## WHAT YOU ARE ASKED TO DO
Repeat every record exactly, but omit the images.

## RECORDS SHOWN
______________________________

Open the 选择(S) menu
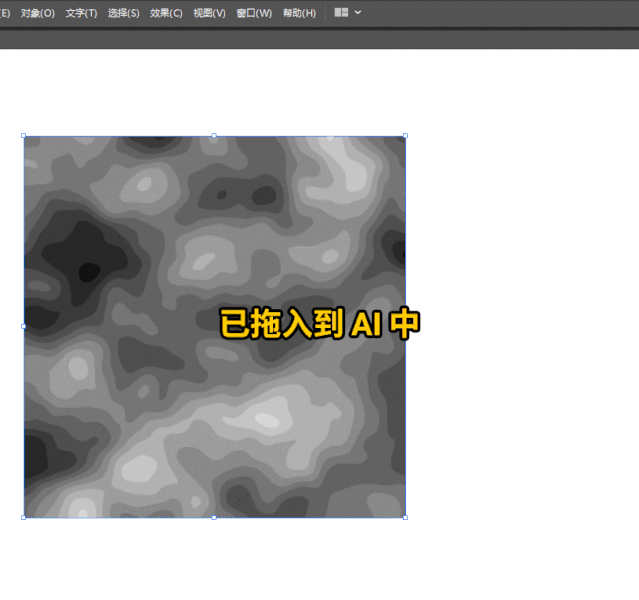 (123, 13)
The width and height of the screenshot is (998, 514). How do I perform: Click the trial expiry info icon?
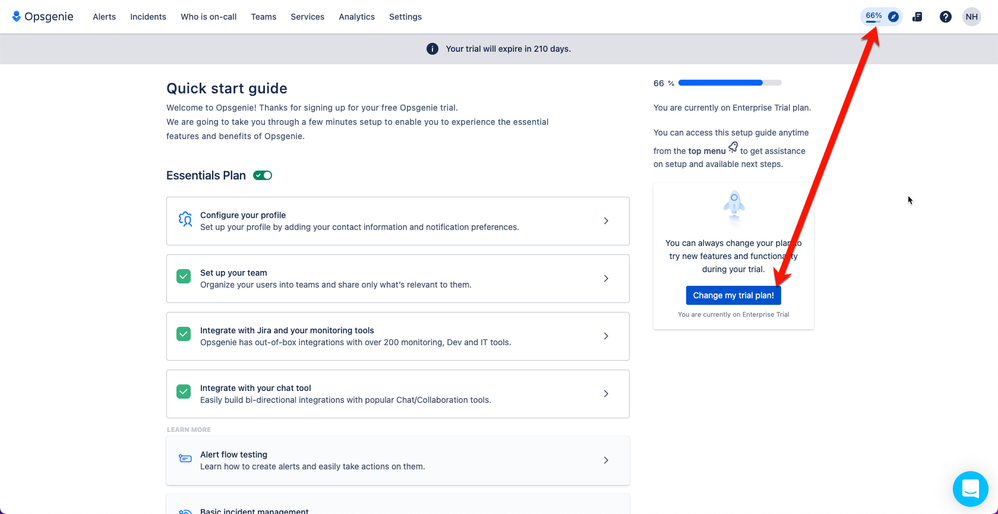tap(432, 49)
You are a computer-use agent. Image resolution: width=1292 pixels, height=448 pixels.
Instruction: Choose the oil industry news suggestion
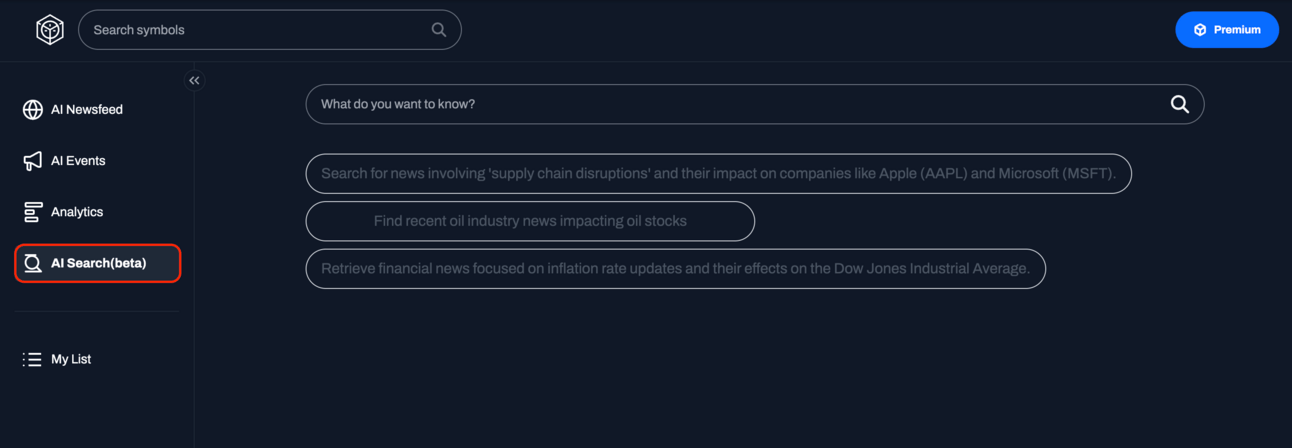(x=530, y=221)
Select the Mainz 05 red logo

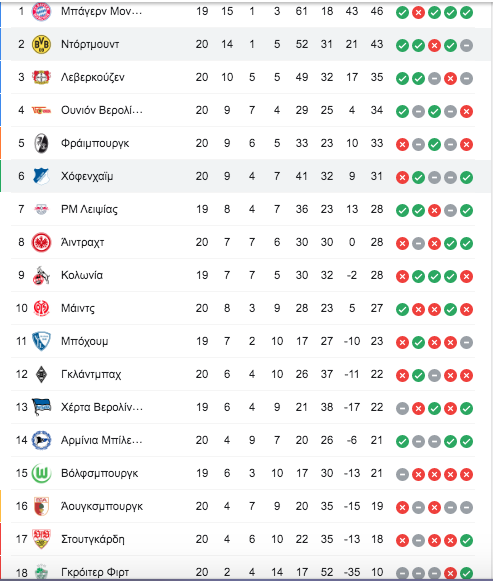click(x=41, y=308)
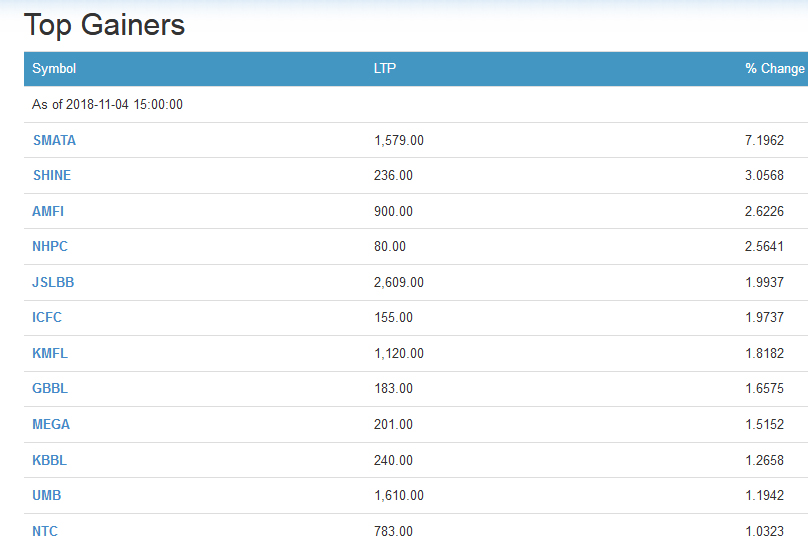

______________________________

## RESPONSE
Open the 选择(S) menu
 (123, 13)
The width and height of the screenshot is (998, 514). How do I perform: Click the trial expiry info icon?
tap(432, 49)
You are a computer-use agent. Image resolution: width=1292 pixels, height=448 pixels.
Instruction: Choose the oil industry news suggestion
(x=530, y=221)
Select the Mainz 05 red logo

click(x=41, y=308)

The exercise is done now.